If I do find a small electric pickup, and it comes with one of those annoying noise makers, I’ll probably just find a way to disable it if it annoys me too much. Or at least turn the volume down on it.
TBH most of them are pretty innocuous. The only reason I know my car (a Polestar 2) ‘chirps’ in reverse is because one time when reversing into a space I had the window down. It’s inaudible from inside. Same with the ‘hum’.
The Slate is looking really great, a really interesting concept! If I was looking for a work truck I’d be going down that road too.
If you’ve got the facilities for home charging, then EVs can save you an absolute fortune on fuel over time. We don’t, as we live in London and street park, but even then running costs are pretty low compared to fuelling any 400hp petrol car would be!
It is indeed a touch creepy, but I’ll take a few minutes of “downstairs neighbor hasn’t beaten Metaphor ReFantazio yet” over the piercing shrieks of “garbage truck driver taking a call and doesn’t care he’s in reverse”.
The gates of hell open up when you go in reverse. Better than the aftermarket ones , that were available in the 70’s that would play classical music, though.
The forward noises that some EVs make are also hauntingly weird.
Okay, if I ever get an EV I want it to play Vivaldi’s Four Seasons while it’s running.
Make mine Wagner’s “Ride of the Valkyries”
Kill the Wabbit, Kill the Wabbit, Kill the Wabbit….
If you want haunting, nothing beats Echoes by Pink Floyd
Scary in the middle. I love that whole song. Also very cool is how the screaming <whatevers> sound is made. It isn’t synth.
I’m so glad my Volt was built prior to this strange era of angellic choirs and spooky ghost noises. It’s low speed indicator sounds like a lower pitched version of TV static.
Yeah you described that smug sound well, angelic choir, indeed.
I wonder what happens when the rear speaker breaks.
Instead of White Noise how about Cream doing In A White Room.
What was insufficient with adding a beeping (or piano chord sound, good on you Ford!) to whatever the normal low speed sound is going forward? Instant recognition that something is backing up as ingrained into us by every commerce truck on the past 20 years. FIFY.
I’m not sure why they don’t go full skeumorphic and use a gear-whine noise.

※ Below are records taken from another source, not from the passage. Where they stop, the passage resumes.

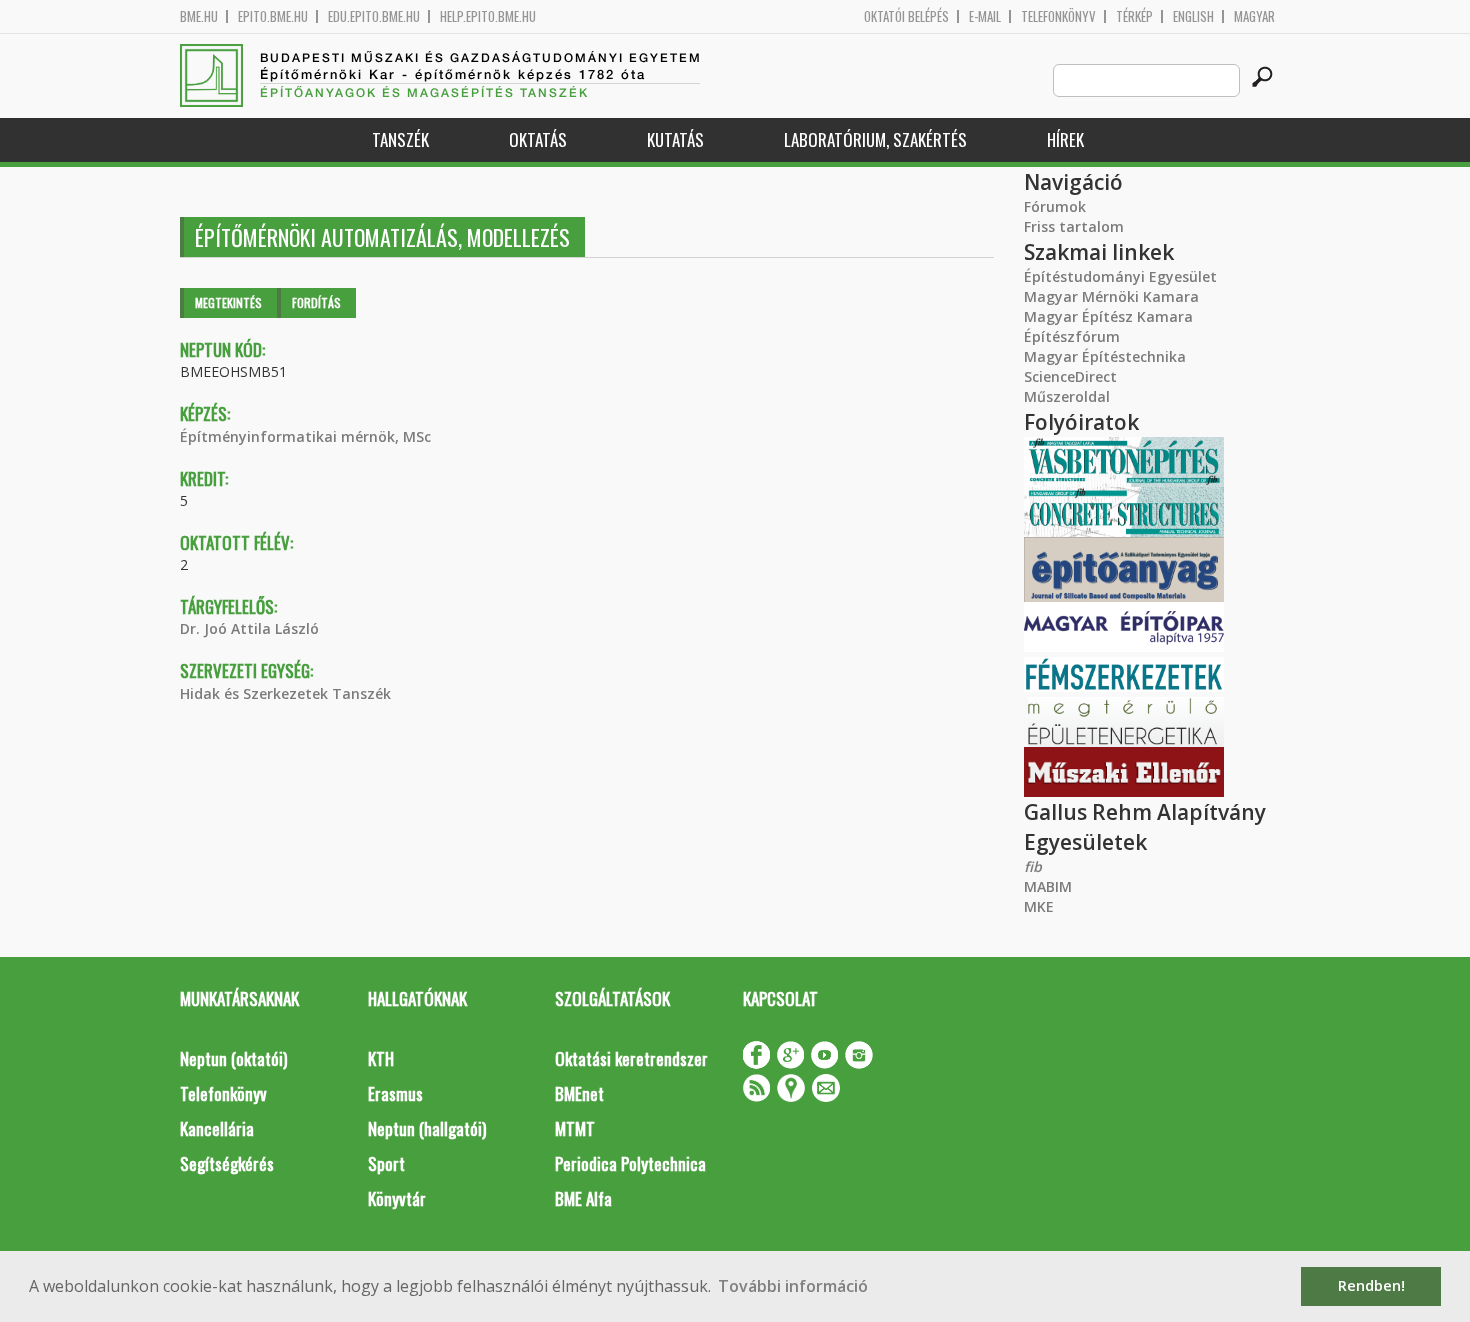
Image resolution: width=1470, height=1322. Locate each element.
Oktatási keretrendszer (631, 1058)
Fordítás (316, 302)
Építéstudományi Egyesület (1120, 276)
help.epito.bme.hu (488, 16)
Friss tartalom (1074, 226)
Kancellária (217, 1128)
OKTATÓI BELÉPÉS (906, 16)
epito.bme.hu (273, 16)
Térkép (1134, 16)
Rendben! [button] (1371, 1285)
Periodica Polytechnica (630, 1163)
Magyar (1254, 16)
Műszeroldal (1067, 396)
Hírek (1065, 139)
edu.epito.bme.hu (374, 16)
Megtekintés (228, 302)
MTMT (575, 1128)
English (1193, 16)
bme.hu (199, 16)
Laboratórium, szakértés (875, 139)
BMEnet (579, 1093)
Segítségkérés (227, 1163)
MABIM (1048, 886)
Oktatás (538, 139)
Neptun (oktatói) (233, 1058)
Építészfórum (1072, 336)
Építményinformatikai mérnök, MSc (305, 436)
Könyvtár (397, 1198)
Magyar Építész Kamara (1108, 316)
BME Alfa (583, 1198)
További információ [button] (793, 1286)
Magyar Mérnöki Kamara (1111, 296)
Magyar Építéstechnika (1105, 356)
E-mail (985, 16)
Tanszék (400, 139)
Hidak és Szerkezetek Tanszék (285, 693)
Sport (386, 1163)
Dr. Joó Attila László (249, 628)
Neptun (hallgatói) (427, 1128)
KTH (381, 1058)
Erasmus (395, 1093)
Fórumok (1055, 206)
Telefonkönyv (1058, 16)
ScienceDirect (1070, 376)
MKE (1039, 906)
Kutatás (675, 139)
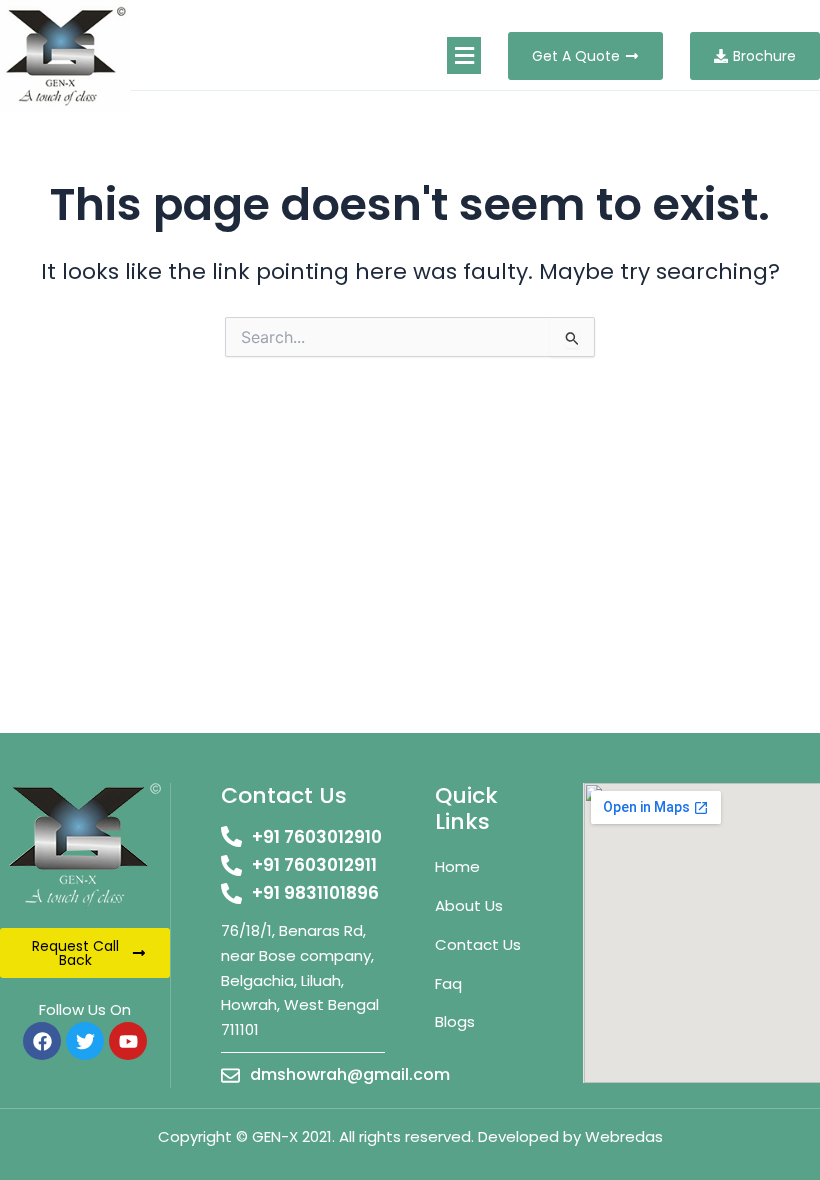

I would drive everywhere in reverse
Just swap the .wav files, easy-peasy
Five Gears in Reverse
https://youtu.be/TqT_izKjCtU?si=RTtP_7TTCW_L-J0G
If the intent is to get the attention of pedestrians and get them to move out of range – it would seem to be doing its job.
It reminds me of the Cylon whirring sound, as the red light goes back and forth, as its plotting your demise.
Somebody needs the Ghostbusters up in that Nissan Leaf!